> [Exercise description]:
From the material below, pull out every line that contains the string "checkbox" and copy each one without changes.

Item-finding records
------------------------------
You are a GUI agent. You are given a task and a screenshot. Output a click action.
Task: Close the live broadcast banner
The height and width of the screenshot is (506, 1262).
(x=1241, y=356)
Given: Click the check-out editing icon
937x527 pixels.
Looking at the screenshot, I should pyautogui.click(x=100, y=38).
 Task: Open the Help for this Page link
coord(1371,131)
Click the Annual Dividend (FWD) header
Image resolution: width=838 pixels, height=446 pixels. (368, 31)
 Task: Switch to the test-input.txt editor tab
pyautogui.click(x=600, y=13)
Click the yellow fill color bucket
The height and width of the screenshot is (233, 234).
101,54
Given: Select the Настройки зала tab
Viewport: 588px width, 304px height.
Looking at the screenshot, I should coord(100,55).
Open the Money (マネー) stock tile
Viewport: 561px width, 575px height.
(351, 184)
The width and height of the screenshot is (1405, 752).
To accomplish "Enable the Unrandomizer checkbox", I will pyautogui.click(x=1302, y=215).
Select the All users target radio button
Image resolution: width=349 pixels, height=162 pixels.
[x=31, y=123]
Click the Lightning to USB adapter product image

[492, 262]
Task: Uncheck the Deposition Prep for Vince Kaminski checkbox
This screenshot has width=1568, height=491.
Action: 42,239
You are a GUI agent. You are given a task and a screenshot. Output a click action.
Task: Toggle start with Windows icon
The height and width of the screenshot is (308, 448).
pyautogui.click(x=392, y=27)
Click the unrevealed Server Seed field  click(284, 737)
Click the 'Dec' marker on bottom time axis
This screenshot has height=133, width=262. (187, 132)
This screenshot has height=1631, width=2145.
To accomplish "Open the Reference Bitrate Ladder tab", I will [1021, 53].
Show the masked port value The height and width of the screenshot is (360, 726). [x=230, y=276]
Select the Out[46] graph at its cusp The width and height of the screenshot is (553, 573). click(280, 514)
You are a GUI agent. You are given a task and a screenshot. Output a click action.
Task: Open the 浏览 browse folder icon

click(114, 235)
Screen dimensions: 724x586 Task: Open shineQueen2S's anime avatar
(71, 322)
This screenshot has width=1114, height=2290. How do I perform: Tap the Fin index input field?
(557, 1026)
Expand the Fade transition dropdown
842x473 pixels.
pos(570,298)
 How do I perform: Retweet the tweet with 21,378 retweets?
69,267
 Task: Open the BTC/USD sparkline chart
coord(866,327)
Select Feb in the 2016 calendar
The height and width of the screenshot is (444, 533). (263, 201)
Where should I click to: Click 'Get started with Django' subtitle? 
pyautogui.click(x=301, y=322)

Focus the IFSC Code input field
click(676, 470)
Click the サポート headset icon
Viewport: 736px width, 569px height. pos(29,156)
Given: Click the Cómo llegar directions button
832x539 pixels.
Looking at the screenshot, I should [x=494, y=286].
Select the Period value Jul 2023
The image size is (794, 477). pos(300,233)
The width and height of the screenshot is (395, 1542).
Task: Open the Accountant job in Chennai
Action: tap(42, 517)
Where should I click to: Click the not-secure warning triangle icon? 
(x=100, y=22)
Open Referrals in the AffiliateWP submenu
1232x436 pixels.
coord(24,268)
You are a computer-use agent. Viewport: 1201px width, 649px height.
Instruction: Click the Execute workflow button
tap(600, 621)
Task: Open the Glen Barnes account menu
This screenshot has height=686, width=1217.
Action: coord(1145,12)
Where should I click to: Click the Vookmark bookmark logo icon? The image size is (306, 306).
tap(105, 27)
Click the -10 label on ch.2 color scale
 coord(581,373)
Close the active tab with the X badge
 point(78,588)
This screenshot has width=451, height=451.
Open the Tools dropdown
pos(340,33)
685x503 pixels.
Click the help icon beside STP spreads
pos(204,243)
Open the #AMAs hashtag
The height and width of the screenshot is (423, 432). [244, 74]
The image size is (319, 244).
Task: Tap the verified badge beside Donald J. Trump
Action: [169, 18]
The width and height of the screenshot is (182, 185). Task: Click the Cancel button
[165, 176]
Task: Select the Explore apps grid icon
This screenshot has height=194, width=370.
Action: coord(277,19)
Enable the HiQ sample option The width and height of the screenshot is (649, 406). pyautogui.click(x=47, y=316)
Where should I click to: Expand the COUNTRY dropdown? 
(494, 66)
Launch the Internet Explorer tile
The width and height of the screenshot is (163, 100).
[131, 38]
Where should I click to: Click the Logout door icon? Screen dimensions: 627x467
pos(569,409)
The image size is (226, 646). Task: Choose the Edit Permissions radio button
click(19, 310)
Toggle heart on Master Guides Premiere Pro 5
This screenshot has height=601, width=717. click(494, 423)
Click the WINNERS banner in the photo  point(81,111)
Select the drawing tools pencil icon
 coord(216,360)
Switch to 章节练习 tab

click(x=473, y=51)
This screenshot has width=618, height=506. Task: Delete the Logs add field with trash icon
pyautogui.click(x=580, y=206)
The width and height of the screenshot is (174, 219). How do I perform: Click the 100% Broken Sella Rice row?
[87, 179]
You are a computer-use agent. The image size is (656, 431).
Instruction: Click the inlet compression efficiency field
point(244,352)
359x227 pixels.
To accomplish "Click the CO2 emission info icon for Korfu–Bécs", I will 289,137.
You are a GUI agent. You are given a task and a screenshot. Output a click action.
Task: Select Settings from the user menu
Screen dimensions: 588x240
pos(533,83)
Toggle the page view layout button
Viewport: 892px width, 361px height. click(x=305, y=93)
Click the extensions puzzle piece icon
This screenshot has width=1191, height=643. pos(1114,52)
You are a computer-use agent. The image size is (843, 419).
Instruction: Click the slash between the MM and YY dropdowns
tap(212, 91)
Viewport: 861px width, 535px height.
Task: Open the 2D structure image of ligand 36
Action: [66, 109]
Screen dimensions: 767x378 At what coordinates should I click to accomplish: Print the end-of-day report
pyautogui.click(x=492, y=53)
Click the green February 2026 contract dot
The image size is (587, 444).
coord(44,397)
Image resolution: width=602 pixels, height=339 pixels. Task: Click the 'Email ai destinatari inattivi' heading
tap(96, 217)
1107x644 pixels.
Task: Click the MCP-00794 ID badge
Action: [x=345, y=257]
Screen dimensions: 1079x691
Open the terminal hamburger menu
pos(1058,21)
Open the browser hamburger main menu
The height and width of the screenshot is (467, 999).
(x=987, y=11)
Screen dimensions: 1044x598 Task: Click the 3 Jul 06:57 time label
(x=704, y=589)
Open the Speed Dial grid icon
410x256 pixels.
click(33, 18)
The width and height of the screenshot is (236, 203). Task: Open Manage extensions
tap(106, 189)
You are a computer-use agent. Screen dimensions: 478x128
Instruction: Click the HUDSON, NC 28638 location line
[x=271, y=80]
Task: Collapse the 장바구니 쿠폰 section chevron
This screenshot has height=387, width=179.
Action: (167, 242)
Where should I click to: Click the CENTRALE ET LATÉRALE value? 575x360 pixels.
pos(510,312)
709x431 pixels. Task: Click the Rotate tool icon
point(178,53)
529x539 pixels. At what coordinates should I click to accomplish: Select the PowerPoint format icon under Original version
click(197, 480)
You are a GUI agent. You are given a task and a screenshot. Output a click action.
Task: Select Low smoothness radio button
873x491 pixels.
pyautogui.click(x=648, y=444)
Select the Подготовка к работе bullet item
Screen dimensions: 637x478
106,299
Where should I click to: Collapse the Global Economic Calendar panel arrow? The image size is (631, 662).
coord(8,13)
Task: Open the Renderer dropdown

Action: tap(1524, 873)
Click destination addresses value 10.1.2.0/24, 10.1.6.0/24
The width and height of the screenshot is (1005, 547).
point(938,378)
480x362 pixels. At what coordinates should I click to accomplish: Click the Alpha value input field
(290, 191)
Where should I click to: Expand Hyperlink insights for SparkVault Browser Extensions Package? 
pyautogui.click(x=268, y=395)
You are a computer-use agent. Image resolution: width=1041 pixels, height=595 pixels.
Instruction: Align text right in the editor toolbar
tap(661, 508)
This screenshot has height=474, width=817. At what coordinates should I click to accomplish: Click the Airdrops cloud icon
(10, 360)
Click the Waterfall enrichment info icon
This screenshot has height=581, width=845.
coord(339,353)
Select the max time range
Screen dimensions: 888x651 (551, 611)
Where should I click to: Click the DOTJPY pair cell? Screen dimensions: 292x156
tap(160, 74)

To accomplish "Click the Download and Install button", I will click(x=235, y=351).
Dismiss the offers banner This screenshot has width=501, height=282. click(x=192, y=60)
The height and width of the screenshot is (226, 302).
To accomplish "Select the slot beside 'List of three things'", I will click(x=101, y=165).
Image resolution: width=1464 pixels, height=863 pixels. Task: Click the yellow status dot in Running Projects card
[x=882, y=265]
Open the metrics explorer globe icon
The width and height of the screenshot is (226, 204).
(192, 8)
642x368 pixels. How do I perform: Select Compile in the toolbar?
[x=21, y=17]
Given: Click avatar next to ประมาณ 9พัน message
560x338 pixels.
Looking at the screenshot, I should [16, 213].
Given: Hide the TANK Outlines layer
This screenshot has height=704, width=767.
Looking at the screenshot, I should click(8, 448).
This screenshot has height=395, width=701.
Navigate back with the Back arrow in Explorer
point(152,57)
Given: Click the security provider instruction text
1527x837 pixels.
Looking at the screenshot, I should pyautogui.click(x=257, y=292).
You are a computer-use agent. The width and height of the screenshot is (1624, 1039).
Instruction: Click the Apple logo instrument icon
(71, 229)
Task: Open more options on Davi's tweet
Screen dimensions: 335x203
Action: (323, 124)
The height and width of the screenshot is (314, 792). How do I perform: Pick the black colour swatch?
------------------------------
> [Result]:
To accomplish "Enable the Unrandomizer checkbox", I will pyautogui.click(x=1302, y=215).
Task: Uncheck the Deposition Prep for Vince Kaminski checkbox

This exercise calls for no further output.